* [TASK BRIEF] Duplicate every line of the listing below, starting with the line containing "Where should I click to: Switch" and ending with the line containing "point(224,127)", both included.

— START OF MATERIAL FOR THE TASK —

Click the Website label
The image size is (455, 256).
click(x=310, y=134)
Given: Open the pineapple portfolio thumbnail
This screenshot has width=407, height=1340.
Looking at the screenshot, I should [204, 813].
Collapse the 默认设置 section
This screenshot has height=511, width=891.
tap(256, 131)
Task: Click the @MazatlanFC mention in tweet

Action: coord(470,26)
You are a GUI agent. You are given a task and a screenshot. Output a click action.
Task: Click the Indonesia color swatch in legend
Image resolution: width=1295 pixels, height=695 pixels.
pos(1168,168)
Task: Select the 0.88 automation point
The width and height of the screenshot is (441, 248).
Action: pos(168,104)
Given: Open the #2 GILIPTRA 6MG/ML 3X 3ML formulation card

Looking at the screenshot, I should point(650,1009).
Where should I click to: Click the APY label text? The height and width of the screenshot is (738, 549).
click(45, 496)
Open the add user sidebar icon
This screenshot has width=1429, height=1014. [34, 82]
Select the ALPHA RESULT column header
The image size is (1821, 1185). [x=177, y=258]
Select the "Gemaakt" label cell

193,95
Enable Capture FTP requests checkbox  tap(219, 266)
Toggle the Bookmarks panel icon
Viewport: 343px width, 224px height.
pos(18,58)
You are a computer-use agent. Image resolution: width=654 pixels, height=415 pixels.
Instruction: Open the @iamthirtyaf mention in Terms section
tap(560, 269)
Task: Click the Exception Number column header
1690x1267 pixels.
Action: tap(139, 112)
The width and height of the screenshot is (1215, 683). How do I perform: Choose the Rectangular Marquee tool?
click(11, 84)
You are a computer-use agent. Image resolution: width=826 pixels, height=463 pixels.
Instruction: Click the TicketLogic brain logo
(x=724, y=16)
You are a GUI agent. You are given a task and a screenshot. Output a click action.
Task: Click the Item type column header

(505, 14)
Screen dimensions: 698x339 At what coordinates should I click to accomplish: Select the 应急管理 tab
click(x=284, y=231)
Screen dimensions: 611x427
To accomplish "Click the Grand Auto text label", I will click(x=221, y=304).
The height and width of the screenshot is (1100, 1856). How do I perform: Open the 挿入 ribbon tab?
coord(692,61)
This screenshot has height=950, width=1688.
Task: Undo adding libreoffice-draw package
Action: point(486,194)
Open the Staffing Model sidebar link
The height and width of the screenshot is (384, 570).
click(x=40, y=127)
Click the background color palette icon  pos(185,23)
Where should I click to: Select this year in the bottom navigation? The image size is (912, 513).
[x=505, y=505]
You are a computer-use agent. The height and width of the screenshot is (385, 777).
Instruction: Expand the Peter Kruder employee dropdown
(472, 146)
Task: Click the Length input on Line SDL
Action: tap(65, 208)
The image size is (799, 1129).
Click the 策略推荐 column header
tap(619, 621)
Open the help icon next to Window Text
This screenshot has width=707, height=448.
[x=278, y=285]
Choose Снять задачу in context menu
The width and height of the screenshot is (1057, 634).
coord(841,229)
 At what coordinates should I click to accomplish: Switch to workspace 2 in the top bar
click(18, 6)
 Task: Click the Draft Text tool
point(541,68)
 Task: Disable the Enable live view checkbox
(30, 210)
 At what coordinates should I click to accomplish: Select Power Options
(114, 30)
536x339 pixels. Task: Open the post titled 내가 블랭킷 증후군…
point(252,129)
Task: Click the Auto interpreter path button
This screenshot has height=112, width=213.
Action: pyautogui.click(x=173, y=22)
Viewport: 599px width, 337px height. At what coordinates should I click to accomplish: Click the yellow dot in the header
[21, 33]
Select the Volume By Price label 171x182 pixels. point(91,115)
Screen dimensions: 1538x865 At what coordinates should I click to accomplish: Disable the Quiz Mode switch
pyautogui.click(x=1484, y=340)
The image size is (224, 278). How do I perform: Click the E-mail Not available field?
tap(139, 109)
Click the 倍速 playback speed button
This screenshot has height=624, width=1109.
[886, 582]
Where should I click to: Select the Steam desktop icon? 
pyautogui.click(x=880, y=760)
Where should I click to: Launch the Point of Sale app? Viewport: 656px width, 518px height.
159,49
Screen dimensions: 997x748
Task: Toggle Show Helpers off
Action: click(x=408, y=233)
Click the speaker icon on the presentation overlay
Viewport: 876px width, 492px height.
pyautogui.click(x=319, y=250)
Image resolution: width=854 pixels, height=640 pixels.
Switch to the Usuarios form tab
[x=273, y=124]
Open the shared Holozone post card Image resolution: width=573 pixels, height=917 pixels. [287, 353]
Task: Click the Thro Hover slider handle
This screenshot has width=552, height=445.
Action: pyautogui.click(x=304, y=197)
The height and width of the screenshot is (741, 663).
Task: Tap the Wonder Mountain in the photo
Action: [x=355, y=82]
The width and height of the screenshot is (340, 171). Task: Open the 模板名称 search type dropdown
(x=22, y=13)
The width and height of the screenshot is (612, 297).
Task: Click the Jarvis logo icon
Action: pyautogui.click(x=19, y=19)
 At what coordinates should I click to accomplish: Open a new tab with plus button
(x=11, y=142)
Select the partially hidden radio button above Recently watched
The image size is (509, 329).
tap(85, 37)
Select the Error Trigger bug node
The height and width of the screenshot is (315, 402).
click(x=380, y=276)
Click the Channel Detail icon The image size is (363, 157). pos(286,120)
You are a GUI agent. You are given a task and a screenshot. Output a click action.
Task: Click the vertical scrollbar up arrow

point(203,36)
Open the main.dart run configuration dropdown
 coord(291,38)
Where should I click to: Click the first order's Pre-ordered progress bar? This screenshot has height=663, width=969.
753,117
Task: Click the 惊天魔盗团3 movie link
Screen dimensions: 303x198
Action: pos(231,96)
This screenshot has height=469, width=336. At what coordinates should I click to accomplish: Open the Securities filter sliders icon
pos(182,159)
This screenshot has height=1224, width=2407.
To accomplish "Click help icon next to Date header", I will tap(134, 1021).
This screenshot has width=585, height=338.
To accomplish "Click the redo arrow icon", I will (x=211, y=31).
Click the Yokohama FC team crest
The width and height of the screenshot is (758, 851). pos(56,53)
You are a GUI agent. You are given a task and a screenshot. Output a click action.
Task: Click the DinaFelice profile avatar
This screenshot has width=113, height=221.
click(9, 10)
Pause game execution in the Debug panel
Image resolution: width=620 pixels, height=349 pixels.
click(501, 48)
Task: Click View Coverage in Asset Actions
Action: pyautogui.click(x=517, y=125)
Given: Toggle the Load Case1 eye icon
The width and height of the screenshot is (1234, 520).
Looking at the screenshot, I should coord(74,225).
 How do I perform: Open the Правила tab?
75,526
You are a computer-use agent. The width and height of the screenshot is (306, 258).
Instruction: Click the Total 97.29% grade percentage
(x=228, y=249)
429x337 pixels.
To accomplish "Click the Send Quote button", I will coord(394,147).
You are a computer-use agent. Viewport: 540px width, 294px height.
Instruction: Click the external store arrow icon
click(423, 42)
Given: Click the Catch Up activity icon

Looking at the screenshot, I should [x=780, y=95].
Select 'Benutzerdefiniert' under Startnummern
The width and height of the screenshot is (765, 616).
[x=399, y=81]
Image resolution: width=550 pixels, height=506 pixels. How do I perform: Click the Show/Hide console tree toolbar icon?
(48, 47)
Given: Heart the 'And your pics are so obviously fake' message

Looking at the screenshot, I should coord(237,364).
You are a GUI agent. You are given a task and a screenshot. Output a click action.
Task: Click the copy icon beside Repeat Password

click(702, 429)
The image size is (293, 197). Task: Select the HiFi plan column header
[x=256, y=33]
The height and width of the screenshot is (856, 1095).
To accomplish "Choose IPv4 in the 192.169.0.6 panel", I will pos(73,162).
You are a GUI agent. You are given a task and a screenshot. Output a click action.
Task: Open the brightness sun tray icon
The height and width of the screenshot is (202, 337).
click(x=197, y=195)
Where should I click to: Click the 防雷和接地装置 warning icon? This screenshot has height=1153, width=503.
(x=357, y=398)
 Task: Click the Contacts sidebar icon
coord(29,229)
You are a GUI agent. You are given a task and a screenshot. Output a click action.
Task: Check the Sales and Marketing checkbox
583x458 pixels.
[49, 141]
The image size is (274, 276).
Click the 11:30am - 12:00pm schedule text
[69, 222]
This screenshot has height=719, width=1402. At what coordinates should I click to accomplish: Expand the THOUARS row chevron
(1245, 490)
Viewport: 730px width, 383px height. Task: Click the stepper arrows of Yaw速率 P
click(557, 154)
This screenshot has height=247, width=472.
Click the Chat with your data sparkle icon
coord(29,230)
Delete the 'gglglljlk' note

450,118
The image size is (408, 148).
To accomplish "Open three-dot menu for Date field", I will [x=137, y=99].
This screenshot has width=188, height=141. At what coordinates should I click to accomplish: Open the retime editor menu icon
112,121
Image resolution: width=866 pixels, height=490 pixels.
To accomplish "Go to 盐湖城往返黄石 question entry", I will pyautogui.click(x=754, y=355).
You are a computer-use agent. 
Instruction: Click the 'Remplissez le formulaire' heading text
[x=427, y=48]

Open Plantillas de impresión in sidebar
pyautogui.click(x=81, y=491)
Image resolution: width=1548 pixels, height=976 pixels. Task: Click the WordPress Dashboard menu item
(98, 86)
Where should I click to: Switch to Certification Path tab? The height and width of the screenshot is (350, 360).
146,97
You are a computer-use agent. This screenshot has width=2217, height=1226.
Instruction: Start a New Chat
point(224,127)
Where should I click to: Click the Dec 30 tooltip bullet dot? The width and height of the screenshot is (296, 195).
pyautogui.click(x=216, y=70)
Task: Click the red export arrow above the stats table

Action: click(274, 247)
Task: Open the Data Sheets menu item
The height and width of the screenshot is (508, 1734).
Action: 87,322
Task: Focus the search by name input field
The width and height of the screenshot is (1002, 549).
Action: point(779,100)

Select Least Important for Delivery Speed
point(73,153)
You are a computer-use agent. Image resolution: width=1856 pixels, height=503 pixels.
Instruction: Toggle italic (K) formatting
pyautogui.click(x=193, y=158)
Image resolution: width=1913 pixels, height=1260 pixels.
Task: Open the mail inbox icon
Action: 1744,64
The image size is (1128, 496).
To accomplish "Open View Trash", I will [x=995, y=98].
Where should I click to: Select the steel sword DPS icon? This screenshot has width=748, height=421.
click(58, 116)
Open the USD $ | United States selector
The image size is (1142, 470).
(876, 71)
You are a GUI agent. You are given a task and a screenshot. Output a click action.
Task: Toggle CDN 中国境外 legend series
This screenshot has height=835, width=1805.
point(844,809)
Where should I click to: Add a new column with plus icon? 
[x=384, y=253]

— END OF MATERIAL FOR THE TASK —

* [SOLUTION FOR THIS TASK]
Where should I click to: Switch to Certification Path tab? The height and width of the screenshot is (350, 360).
146,97
You are a computer-use agent. This screenshot has width=2217, height=1226.
Instruction: Start a New Chat
point(224,127)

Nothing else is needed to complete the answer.